**Do this**
Retype the lines of every record below word for word, leaving out the pictures.

**Information shown**
----------------

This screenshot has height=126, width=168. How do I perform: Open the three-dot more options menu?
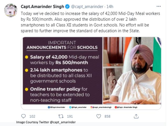[159, 6]
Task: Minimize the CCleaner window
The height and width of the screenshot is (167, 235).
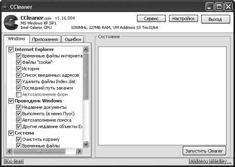Action: tap(210, 7)
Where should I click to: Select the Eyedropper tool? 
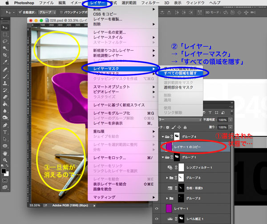pyautogui.click(x=5, y=62)
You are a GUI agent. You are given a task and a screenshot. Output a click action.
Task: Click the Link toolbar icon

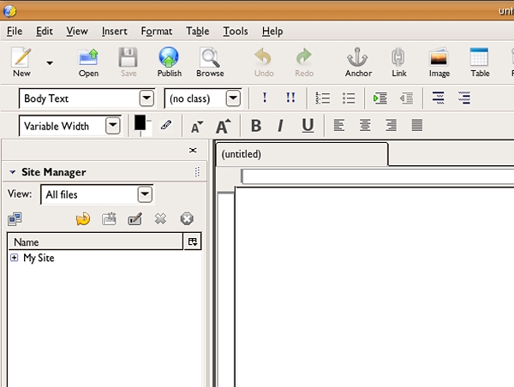point(399,62)
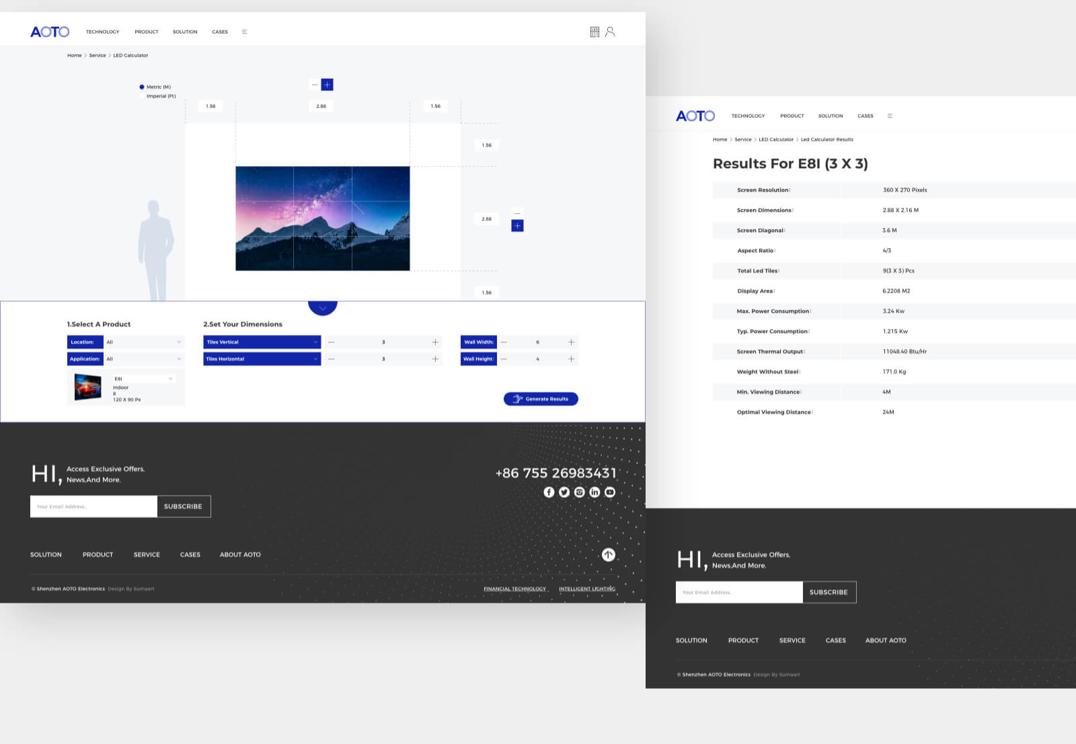Image resolution: width=1076 pixels, height=744 pixels.
Task: Select the Metric (M) radio option
Action: pos(142,87)
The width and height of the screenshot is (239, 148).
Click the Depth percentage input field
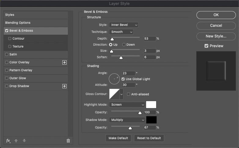click(150, 39)
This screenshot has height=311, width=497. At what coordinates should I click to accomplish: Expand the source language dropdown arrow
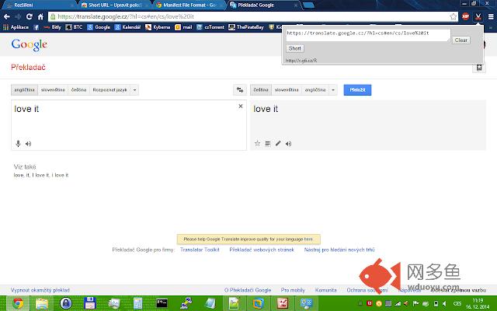point(134,90)
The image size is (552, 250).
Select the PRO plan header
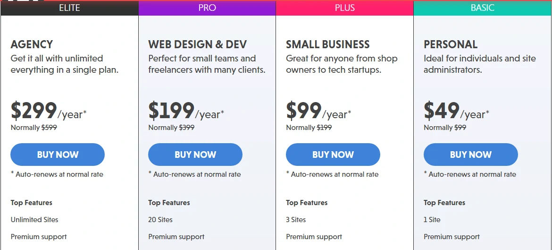point(207,8)
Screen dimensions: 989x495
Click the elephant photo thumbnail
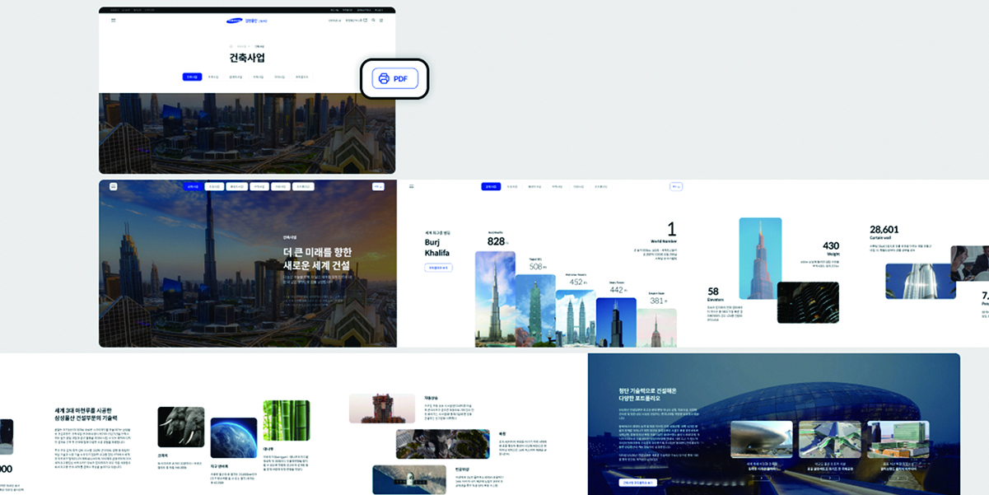[180, 427]
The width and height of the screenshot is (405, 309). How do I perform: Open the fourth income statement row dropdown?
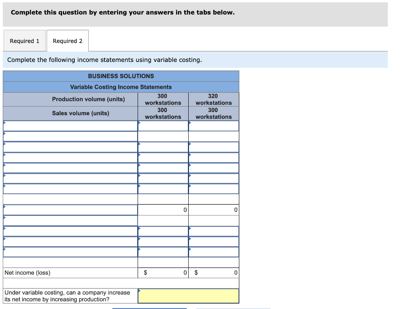pyautogui.click(x=69, y=157)
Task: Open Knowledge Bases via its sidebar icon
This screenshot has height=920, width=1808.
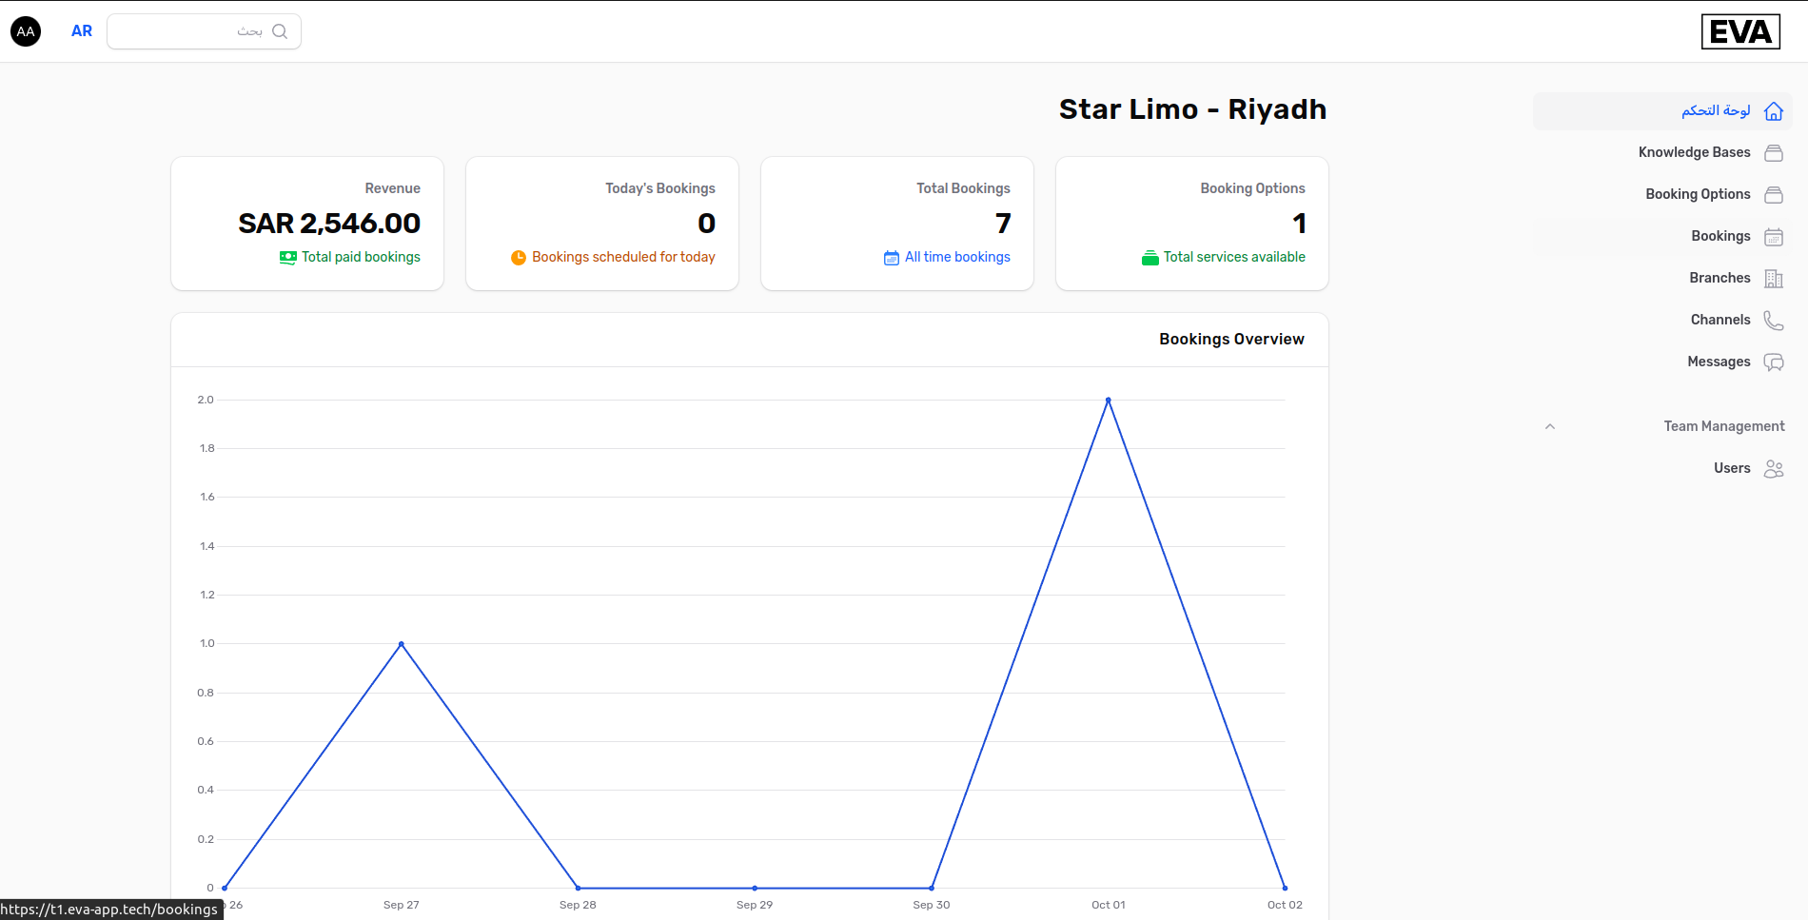Action: pyautogui.click(x=1773, y=153)

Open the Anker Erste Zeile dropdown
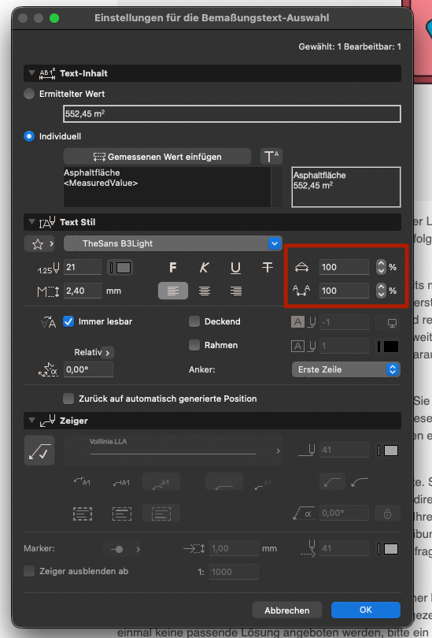click(x=346, y=369)
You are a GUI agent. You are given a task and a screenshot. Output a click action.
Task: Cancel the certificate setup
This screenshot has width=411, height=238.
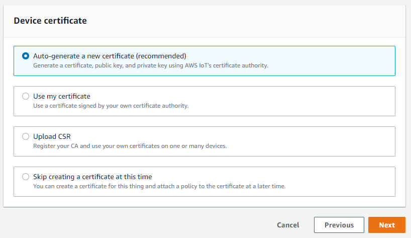(x=288, y=225)
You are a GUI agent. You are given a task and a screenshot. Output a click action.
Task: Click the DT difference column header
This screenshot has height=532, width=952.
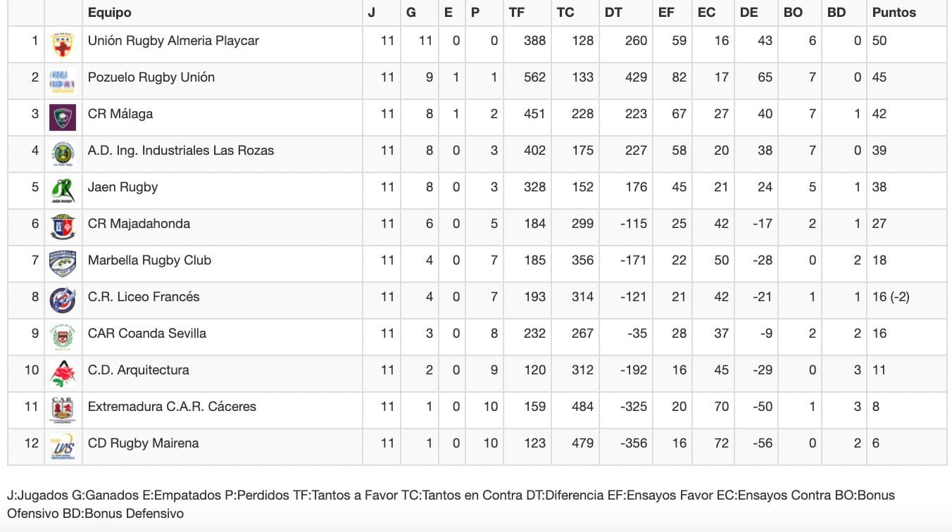[x=613, y=13]
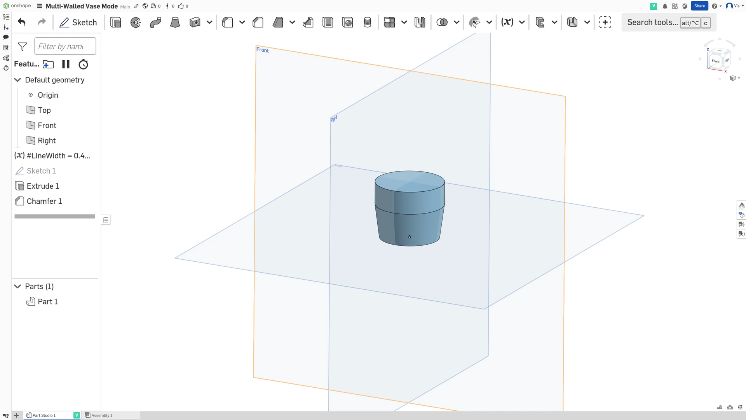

----------------

**Task result**
This screenshot has height=126, width=168. How do I perform: Open the three-dot more options menu?
[159, 6]
Task: Minimize the CCleaner window
The height and width of the screenshot is (167, 235).
Action: tap(210, 7)
Where should I click to: Select the Eyedropper tool? 
pyautogui.click(x=5, y=62)
You are a GUI agent. You are given a task and a screenshot. Output a click action.
Task: Click the Link toolbar icon

point(399,62)
Image resolution: width=1076 pixels, height=744 pixels.
Task: Select the Metric (M) radio option
Action: pos(142,87)
The width and height of the screenshot is (239, 148).
Click the Depth percentage input field
click(150, 39)
This screenshot has height=311, width=497. At what coordinates should I click to accomplish: Expand the source language dropdown arrow
point(134,90)
The image size is (552, 250).
Select the PRO plan header
point(207,8)
Screen dimensions: 989x495
Click the elephant photo thumbnail
[180, 427]
The width and height of the screenshot is (405, 309). How do I perform: Open the fourth income statement row dropdown?
pyautogui.click(x=69, y=157)
Task: Open Knowledge Bases via its sidebar icon
This screenshot has height=920, width=1808.
Action: pyautogui.click(x=1773, y=153)

Open the Anker Erste Zeile dropdown
click(x=346, y=369)
You are a GUI agent. You are given a task and a screenshot. Output a click action.
Task: Cancel the certificate setup
This screenshot has width=411, height=238.
(x=288, y=225)
You are a GUI agent. You are given a task and a screenshot. Output a click action.
Task: Click the DT difference column header
This screenshot has height=532, width=952.
[x=613, y=13]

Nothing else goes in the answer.